As a Perl class, a DiaColloDB object can be used to create
or query a local native database instance.
=cut
##----------------------------------------------------------------
## DESCRIPTION: DiaColloDB: Globals & Constants
=pod
=head2 Globals & Constants
=over 4
=item Variable: $VERSION
Package version.
=item Variable: @ISA
L<DiaColloDB|DiaColloDB> inherits from L<DiaColloDB::Client|DiaColloDB::Client>,
and provides the low-level basis for the L<DiaColloDB::Client|DiaColloDB::Client> API.
=item Variables: Corpus Filters
Default corpus-content filter values are
imported from L<DiaColloDB::Corpus::Filters|DiaColloDB::Corpus::Filters>.
=item Variable: $TDF_MGOOD_DEFAULT
Default positive meta-field regex for document parsing (tdf only).
Default = C<q/^(?:author|pnd|title|basename|collection|flags|textClass|genre)$/>.
=item Variable: $TDF_MBAD_DEFAULT
Fefault negative meta-field regex for document parsing (tdf only).
Default = C<q/_$/>.
=item Variable: $ECLASS
enum class; default 'DiaColloDB::EnumFile::MMap'.
Default = 'DiaColloDB::EnumFile::MMap'.
=item Variable: $XECLASS
fixed-length enum class.
Default = 'DiaColloDB::EnumFile::FixedLen'
=item Variable: $MMCLASS
multimap class.
Default = 'DiaColloDB::MultiMapFile'
=item Variable: %TDF_OPTS
Default options for L<DiaColloDB::Relation::TDF-E<gt>new()|DiaColloDB::Relation::TDF/new>.
Default:
mgood => $TDF_MGOOD_DEFAULT, ##-- positive filter regex for metadata attributes
mbad => $TDF_MBAD_DEFAULT, ##-- negative filter regex for metadata attributes
##
minFreq=>undef, ##-- minimum total term-frequency for model inclusion (default=from $coldb->{tfmin})
minDocFreq=>4, ##-- minimim "doc-frequency" (#/docs per term) for model inclusion
minDocSize=>4, ##-- minimum doc size (#/tokens per doc) for model inclusion (default=8; formerly $coldb->{vbnmin})

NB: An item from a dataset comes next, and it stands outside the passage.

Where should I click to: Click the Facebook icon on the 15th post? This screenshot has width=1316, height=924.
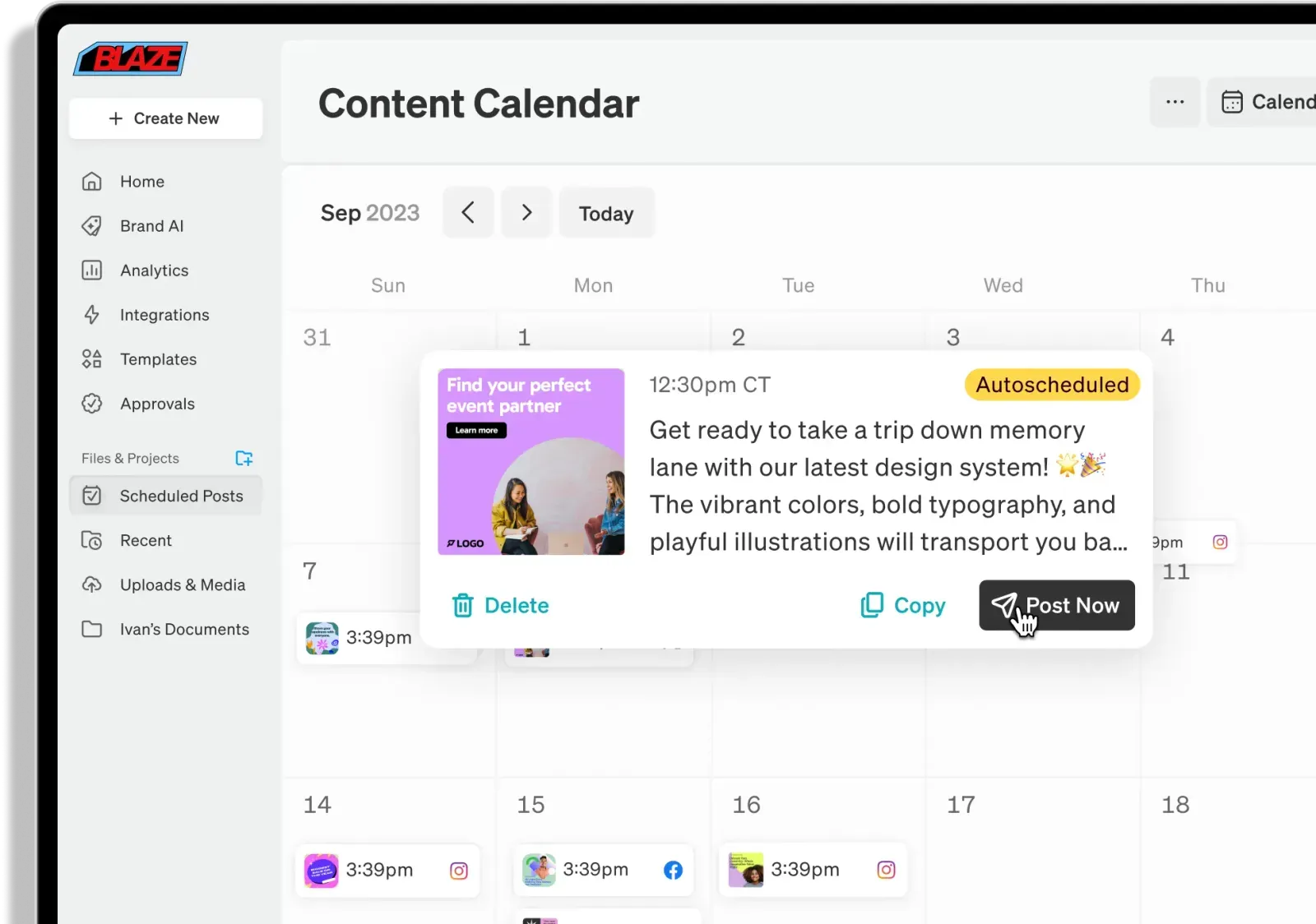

maxDocSize=>'inf', ##-- maximum doc size (#/tokens per doc) for model inclusion (default=inf; formerly $coldb->{vbnmax})
##
vtype=>'float', ##-- store compiled values as 32-bit floats
itype=>'long', ##-- store compiled indices as 32-bit integers
=item Variable: $NJOBS
Number of parallel jobs (threads) for various compile-time operations.
Setting this variable to C<0> (zero) should cause all DiaColloDB operations
to run in pure serial.
On UNIX/Linux systems with a parseable F</proc/cpuinfo> pseudo-file,
setting this to C<-1> will run as many threads as there are CPU cores
on the system; on other systems, negative values behave like C<0>.
Default: -1.
=back
=cut
##----------------------------------------------------------------
## DESCRIPTION: DiaColloDB: Constructors etc.
=pod
=head2 Constructors etc.
=over 4
=item new
$coldb = CLASS_OR_OBJECT->new(%args);
%args, object structure:
(
##-- options
dbdir => $dbdir, ##-- database directory; REQUIRED
flags => $fcflags, ##-- fcntl flags or open()-style mode string; default='r'
attrs => \@attrs, ##-- index attributes (input as space-separated or array; compiled to array); default=undef (==>['l'])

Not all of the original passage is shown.